NEW YORK MILLS, Minn. – April is National Donate Life Month, something that is near and dear to the Koehlers.
    This June, Justin Koehler will be celebrating a decade of a successful kidney transplant. Justin operates a 400-cow dairy with his parents, Roy and Ronda, and brother, Matt, near New York Mills, Minn.
    In 2008, Justin was gearing up for his first kidney transplant after being diagnosed with Membranoproliferative Glomerunlonephritits (MPGN).
    “I knew something was wrong,” Ronda said. “He wasn’t acting like himself.”


MPGN is a disease that affects the filters of the kidneys. The filters become plugged and could no longer filter waste from the blood.
    When Justin went in for the diagnosis, he had 19% kidney function. Without a transplant, he would lose both his kidneys and need dialysis.  
    Soon after his diagnosis, Ronda was quick to volunteer as a donor. After multiple tests, she was informed she only had one functioning kidney, due to a childhood infection, and was not able to donate to her son.
    That is when Roy decided to be tested.
    “We had to start all over with the testing, and I ended up passing it all,” Roy said.
     With all the boxes checked, Roy and Justin went into surgery.
    “That was a big day,” Ronda said. “It was very emotional.”
    Typically the transplant surgery is more difficult on the donor.
    “I was out for the count,” Roy said. “I couldn’t eat for three days. Everything tasted like battery acid, and I couldn’t sleep comfortably.”
    After three days, Roy felt better. He and his family waited for Justin to be cleared so they could go home.
    Justin was doing well after the surgery, eating and drinking normally.
    Then, five days post-op, Justin lost the kidney.
    “There was a blood clot in a vessel,” Justin said. “They had to bring me back to surgery and remove it so I wouldn’t build up antibodies and the next transplant would work.”


    It was a tough day for everyone involved.
    “The hospital staff all felt really bad, too,” Ronda said. “Even the surgeon. He was very emotional; he had never had a rejection happen before.”
    Family at home was concerned and shared in the Koehlers’ anguish over the failed procedure.
    “I called home crying to my sister and right away she said, ‘Doug’s right here, and he said he’s next,’” Ronda said.
    Doug Harthan is Justin’s uncle, and a local paramedic. He already knew he was the same blood type and was up for the responsibility.
    Justin, Ronda and Roy went home defeated, and Justin started dialysis three months later.
    But the family rallied together, joining Justin on his strict renal diet.
    “It wasn’t just his disease,” he said. “All of us were in this together. Every time there was an appointment, all three of us were there.”
    The mutual support within the family and the community helped them all stay focused on healing.
    In the spring of 2008, Matt and neighbors pitched in to help get the Koehlers’ crop in the ground because both Justin and Roy were laid up.
    The community also organized a fundraiser and benefit for Justin before the first transplant.

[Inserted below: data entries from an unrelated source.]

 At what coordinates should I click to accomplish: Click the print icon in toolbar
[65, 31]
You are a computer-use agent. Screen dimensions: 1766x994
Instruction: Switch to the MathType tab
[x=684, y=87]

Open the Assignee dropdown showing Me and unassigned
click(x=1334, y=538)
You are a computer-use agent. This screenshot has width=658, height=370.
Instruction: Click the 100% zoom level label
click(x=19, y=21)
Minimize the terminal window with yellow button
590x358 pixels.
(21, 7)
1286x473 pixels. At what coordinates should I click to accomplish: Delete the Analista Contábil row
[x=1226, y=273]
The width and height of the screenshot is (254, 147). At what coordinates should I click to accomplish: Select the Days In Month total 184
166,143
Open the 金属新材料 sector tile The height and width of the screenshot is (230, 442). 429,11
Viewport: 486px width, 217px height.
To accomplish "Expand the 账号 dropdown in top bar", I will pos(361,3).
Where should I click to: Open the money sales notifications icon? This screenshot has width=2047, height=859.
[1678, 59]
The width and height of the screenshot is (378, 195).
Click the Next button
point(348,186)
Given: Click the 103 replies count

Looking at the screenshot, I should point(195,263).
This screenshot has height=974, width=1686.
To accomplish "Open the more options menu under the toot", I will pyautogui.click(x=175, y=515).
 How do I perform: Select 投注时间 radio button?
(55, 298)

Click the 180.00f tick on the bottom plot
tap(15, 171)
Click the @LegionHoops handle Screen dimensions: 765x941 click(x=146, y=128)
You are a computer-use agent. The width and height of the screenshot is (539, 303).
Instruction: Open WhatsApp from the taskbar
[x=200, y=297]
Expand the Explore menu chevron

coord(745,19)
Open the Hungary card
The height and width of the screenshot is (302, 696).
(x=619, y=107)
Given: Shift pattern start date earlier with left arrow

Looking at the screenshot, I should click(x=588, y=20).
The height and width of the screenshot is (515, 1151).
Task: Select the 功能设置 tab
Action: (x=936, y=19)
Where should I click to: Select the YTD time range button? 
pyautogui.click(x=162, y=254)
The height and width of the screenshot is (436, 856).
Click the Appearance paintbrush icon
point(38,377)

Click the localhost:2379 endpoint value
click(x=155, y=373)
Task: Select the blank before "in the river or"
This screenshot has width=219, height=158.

    The remainder of 2008, and half of 2009, Justin was on dialysis and went through more tests to find why his blood had clotted and how to move forward.
    “It was a big year,” Roy said. “We drove to Rochester and back 37 times that year. It’s 275 miles and three-quarters a tank of gas each way.”
    On June 25, 2009, Justin underwent his second transplant surgery. This one was successful.
    Since then, Justin has been mostly healthy. He had a scare in 2013 when he needed to be treated for signs of the disease coming back. That was easily managed at the hospital in Fargo, N.D. Since then, he has lived a normal life.
    “We’ve been through a lot and couldn’t have made it without blood donations and other efforts from the hospital,” Ronda said.
    Justin still travels to Rochester twice a year for blood work and a check up and will take anti-rejection medication for the rest of his life.
    Often people are not aware of the impact organ donation can have on their community, whether that is local or industrial. Simply by checking a box on a driver’s license renewal could save a life.